Microsoft and InfoImage tackle information overload
- By Michelle Speir
- Nov 07, 1999
Microsoft Corp. and InfoImage Inc. on Oct. 13 announced a strategic alliance to develop a "digital dashboard" solution that consolidates data from many sources and offers desktop computer users a single, unified view of their computing environment.
The digital dashboard, which Microsoft will unveil with the release of Office 2000, is not an application but a customized user interface. In fact, it's like a personalized World Wide Web page that enables users to quickly access data sources such as corporate databases, documents, Web sites, personal e-mail and digital calendars. The idea is to solve the problem of information overload and make it faster and easier for users to access the information they need.
Under the alliance, InfoImage and Microsoft will deliver enterprise digital dashboard solutions using InfoImage's freedom corporate portal and the Microsoft knowledge management platform, which includes Office 2000 desktop productivity software and the forthcoming Windows 2000 Server network operating system, Exchange 2000 Server client/server messaging and groupware, and Commerce Server.
InfoImage also will provide consulting, systems integration and support services. The company also plans to beef up its support services for Microsoft-based products.
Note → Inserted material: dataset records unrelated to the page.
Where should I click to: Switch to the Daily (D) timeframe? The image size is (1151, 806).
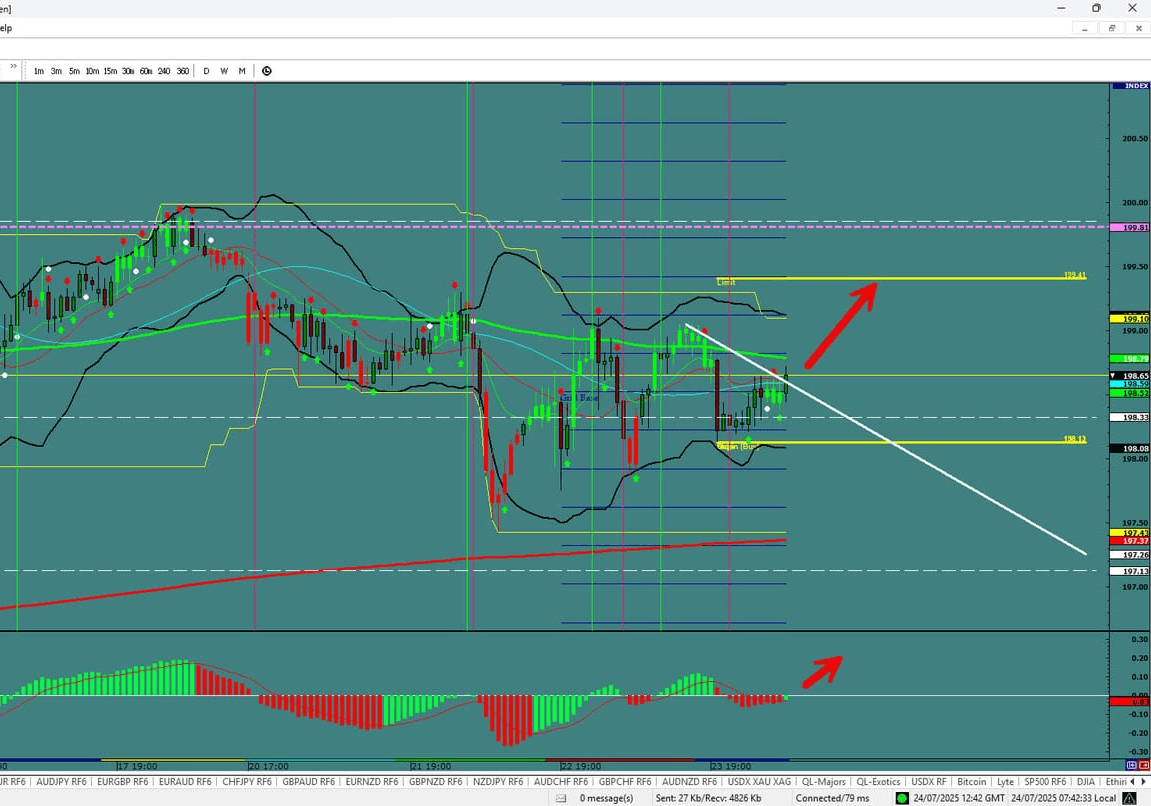pos(206,71)
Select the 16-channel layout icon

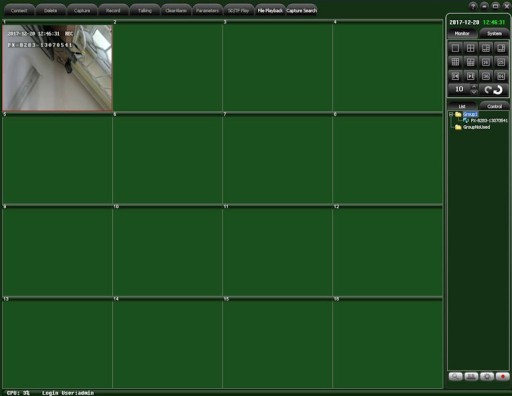pos(486,62)
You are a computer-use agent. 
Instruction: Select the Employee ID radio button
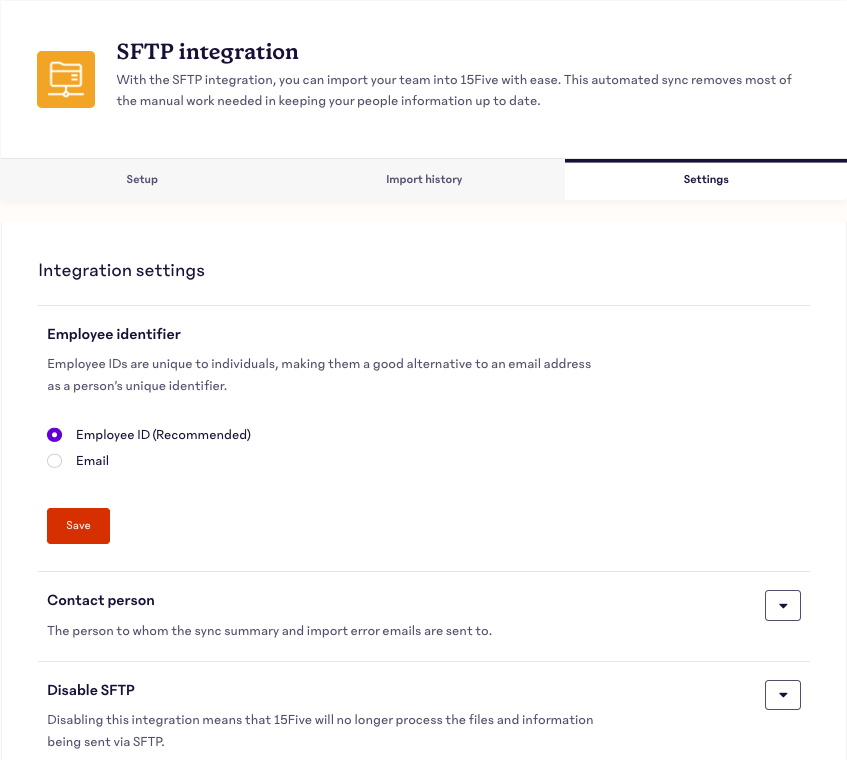(x=55, y=435)

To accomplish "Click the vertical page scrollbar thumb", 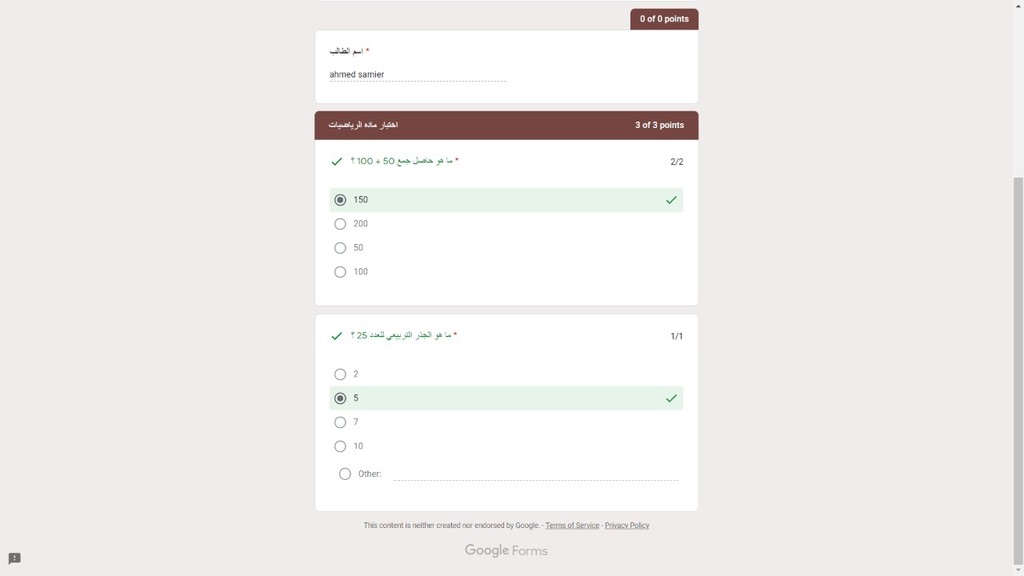I will coord(1018,371).
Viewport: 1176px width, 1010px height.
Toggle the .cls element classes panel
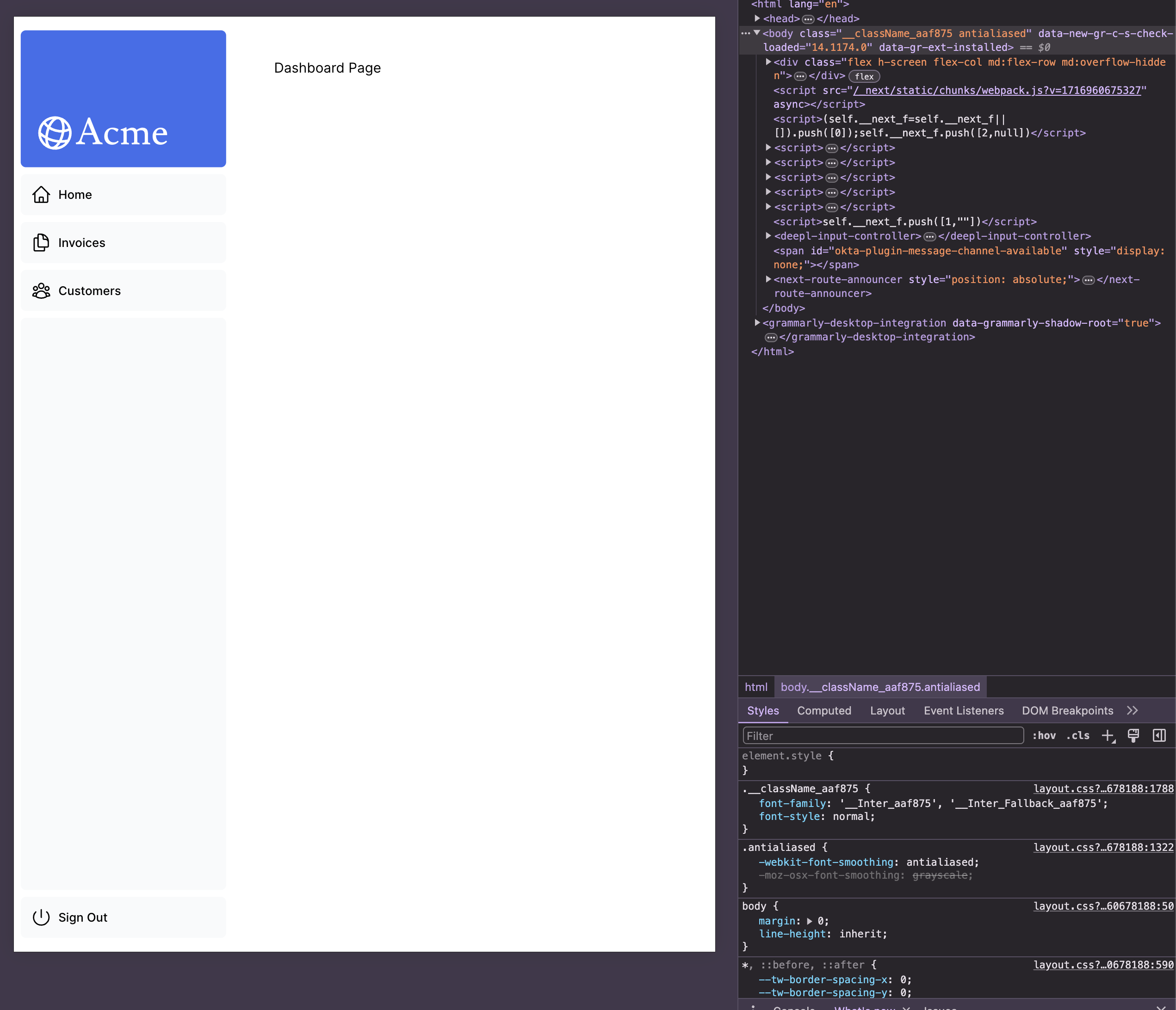1078,736
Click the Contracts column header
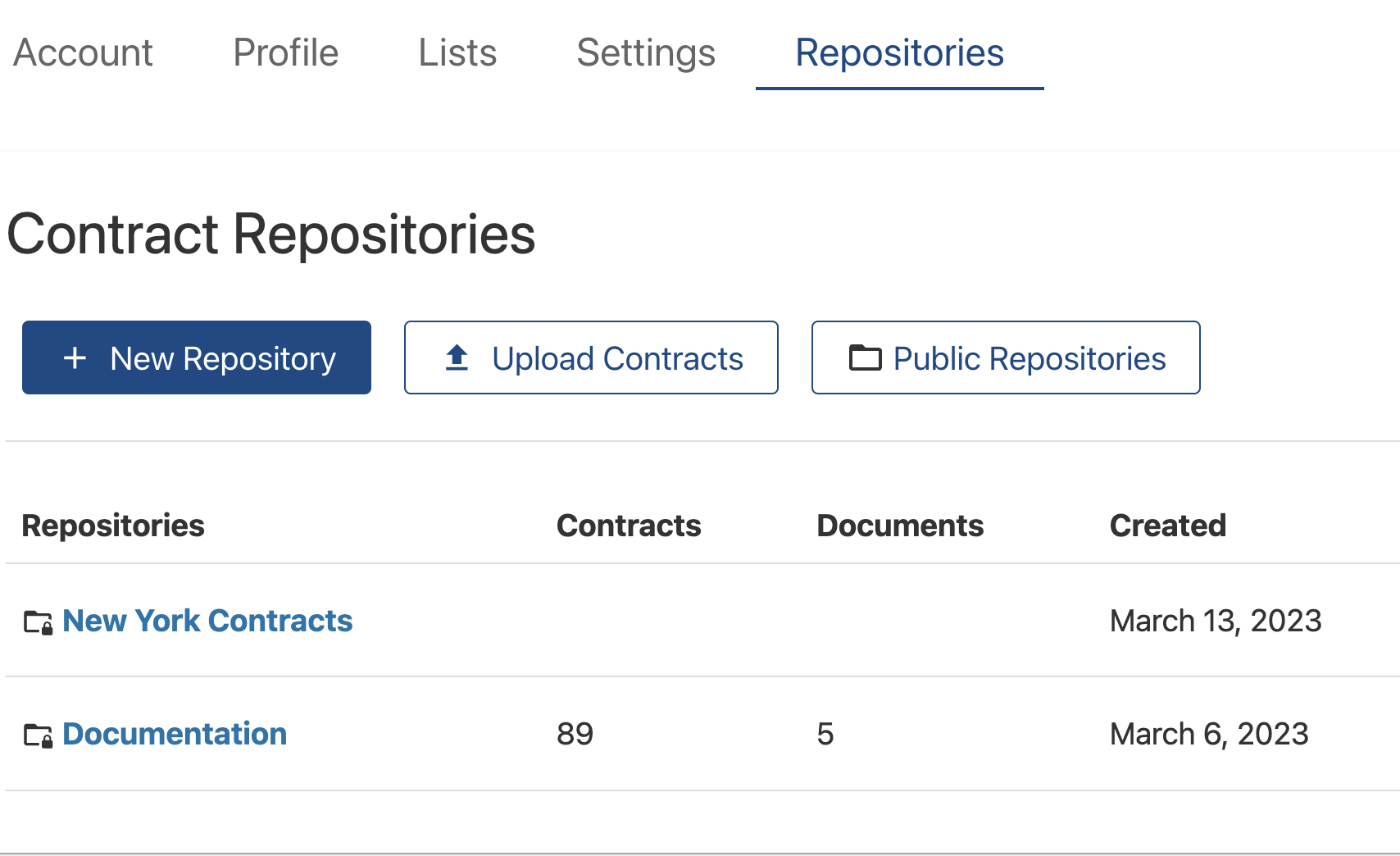Viewport: 1400px width, 856px height. [x=629, y=526]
Because the digital dashboard solution is based on Microsoft Office, it uses the Microsoft Outlook messaging and collaboration client. This enables users to create shared documents, discussions and project tasks. Users also can interact directly with data through Microsoft's PivotTable Web component or Microsoft Excel 2000 and SQL Server OLAP integration.
A digital dashboard also can incorporate tools such as Microsoft NetMeeting conferencing software and Microsoft Windows Media Player, which enables users to access streaming media content such as company communications, online training materials and business broadcasts from the Internet.
Jon Michaels, vice president and chief marketing officer at InfoImage, said the technology should benefit government users because they often need to be able to access information from many sources. "I see [the digital dashboard] as a way for federal government workers to access information from their own area and from other areas as well," Michaels said. "Productivity will accelerate to levels never before seen."